Gauss Discovery Indicates Malware Tool Boom

Taylor Armerding August 13, 2012
Detection tools for Stuxnet-relative, released Friday, will not be effective for long, say experts.

The computer security firm Kaspersky Lab announced this week that it had found a new cyber surveillance virus in the Middle East that is a descendent of the Stuxnet, Flame and Duqu malware.

But they are not calling it "Son of Stuxnet." Stuxnet is the computer worm widely believed to have been used by the U.S. and Israel to attack Iran's nuclear centrifuges.

Dennis Fisher, writing on the Kaspersky blog Threatpost, said the new malware, discovered in June, had been named Gauss, after the German mathematician Carl Friedrich Gauss.

"Gauss contains some of the same code as Flame," Fisher wrote. "But is markedly different in a number of respects, specifically in its ability to steal online banking credentials and has an encrypted payload that experts haven't yet been able to crack."

"[Gauss is] capable of stealing browser cookies and passwords, steal account information for social networks and IM applications, intercept online banking credentials for a handful of Middle Eastern banks as well as PayPal and Citibank and infect USB drives with a data-stealing module," Threatpost reported.

By Friday, both Kaspersky and the Laboratory of Cryptography and System Security (CrySys) at the Budapest University of Technology and Economics had published Gauss detection tools.
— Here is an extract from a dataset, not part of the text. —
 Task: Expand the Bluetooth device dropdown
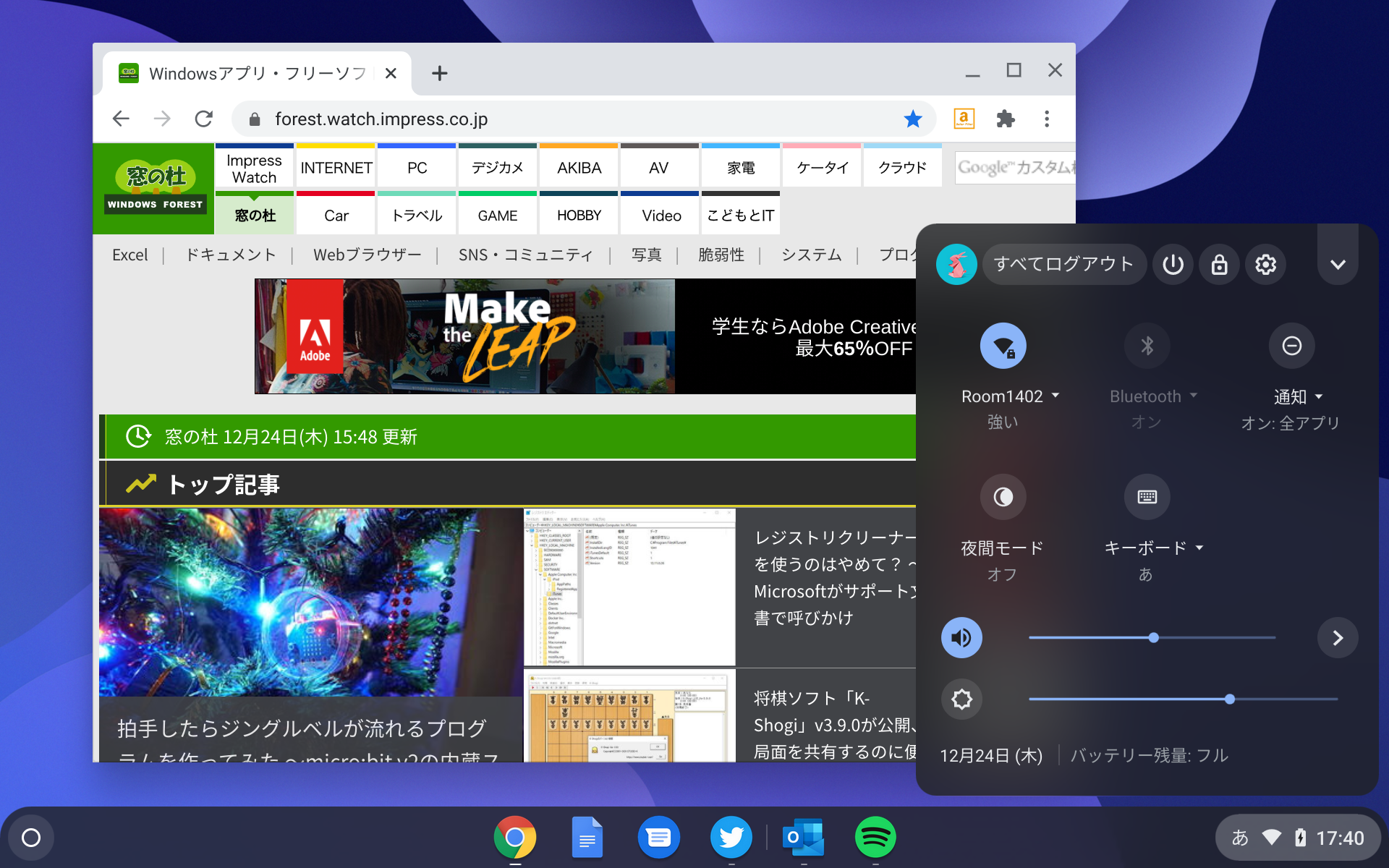coord(1195,396)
But those may soon be of limited value. 

Anup Ghosh, founder and CEO of Invincea, a security software vendor, said the detection tool "will be distributed among all the anti-virus vendors." He added: "But that's only good for this version. As soon as they make a change -- and they will -- it will no longer detect it."

Kaspersky said Gauss had infected about 2,500 machines in Lebanon, Israel and the Palestinian territories, with the majority -- 1,660 -- in Lebanon.

This, say a number of analysts, suggests that while it may also have destructive capabilities, the purpose of the financial component is not to steal but to spy on transactions.

But at least some of them suspect that the U.S. sponsored it. "The code base can be traced back to Stuxnet, Flame and Duqu," said Ghosh. "But let's not jump to conclusions based on code. The U.S. doesn't really engage in this kind of thing -- which is not to say that Israel would not."

"There are other, less risky, ways of getting financial transactions than going through someone's desktop," Ghosh said, "and this is just not the MO of traditional intelligence."

He said that Gauss could be from a nation-state, "since that's the kind of espionage they do in the Middle East."